Diese erste Veranstaltung ist von großer Bedeutung für die Bildungsarbeit in den verschiedenen indigenen Siedlungen. Ihr Ziel ist es, die Lehrkräfte in Fragen der Schulorganisation zu begleiten, die Vision und Mission der Bildung auf christlichen Grundlagen zu orientieren und spezifische, didaktische Themen für die Umsetzung im Klassenzimmer zu entwickeln.
Das Hauptthema war dieses Mal: die Vorstellung des Projekts "Ñe’ery - Lese-, Schreib- und Sprachprogramm". Dieses Projekt wird auf nationaler Ebene vom Bildungsministerium MEC gefördert, um das Leseverständnis und die Kommunikationsfähigkeiten der Schüler zu verbessern. Die Vorträge und Workshops wurden von einem Team von Fachleuten auf den drei Bildungsebenen durchgeführt: Vorschulstufe, Grundschule und Sekundarstufe. Auf jeder Ebene wurden spezifische Vorträge und Übungen zur Entwicklung der genannten Fähigkeiten angeboten.
Ein besonderer Moment der Veranstaltung war die Vorstellung von Lehrbüchern in Kommunikation und Mathematik für die erste Klasse für die ethnische Minderheit der Guaraní Ñandeva in ihrer Muttersprache.
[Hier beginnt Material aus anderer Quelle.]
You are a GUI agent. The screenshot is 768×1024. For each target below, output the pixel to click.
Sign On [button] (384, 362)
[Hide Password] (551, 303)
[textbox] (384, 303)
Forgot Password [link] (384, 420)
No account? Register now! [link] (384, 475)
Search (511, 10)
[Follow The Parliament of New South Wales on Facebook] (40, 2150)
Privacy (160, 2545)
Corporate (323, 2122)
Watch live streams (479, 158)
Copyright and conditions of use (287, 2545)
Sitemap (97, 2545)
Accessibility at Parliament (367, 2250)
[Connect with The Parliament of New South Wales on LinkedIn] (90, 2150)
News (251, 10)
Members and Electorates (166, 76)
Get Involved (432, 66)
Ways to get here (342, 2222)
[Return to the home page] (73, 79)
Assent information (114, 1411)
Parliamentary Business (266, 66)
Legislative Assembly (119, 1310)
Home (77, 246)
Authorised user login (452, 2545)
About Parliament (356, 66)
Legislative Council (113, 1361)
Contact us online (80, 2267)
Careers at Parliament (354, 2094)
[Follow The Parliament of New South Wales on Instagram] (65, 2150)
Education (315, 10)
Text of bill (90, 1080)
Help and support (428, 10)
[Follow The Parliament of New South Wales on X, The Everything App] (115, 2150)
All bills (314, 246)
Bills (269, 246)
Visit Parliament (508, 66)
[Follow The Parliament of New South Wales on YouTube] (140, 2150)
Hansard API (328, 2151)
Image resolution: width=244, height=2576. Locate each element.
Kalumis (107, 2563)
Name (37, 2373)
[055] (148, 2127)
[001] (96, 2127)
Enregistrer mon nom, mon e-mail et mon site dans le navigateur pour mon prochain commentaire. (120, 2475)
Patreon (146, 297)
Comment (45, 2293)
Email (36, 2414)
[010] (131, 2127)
Die meisten Guaraní Ñandeva Übersetzer waren anwesend, die an der Erstellung des Materials beteiligt waren. Diese Bücher sind das Ergebnis eines gemeinsamen Projekts zwischen ASCIM, der Nachbarschaftshilfe Fernheim und dem Verlag ATLAS.
Dieses gemeinsame Treffen der Lehrer ist auch deswegen für sie von besonderer Bedeutung, weil sie sich nach der Sommerpause zum ersten Mal alle wiedersehen. Viele kommen aus den indigenen Siedlungen, andere sind aus Ostparaguay zurückgekehrt und freuen sich nun, mit neuer Kraft das neue Schuljahr zu beginnen.
Das Supervisionsteam wünscht allen Lehrerinnen und Lehrern sowie den Schulleitern eine klare Vision für ihre Arbeit, tägliche Kraft und Liebe von Gott für die Bildung von Kindern und Jugendlichen und Kreativität bei der Gestaltung von Lehr- und Lernprozesse.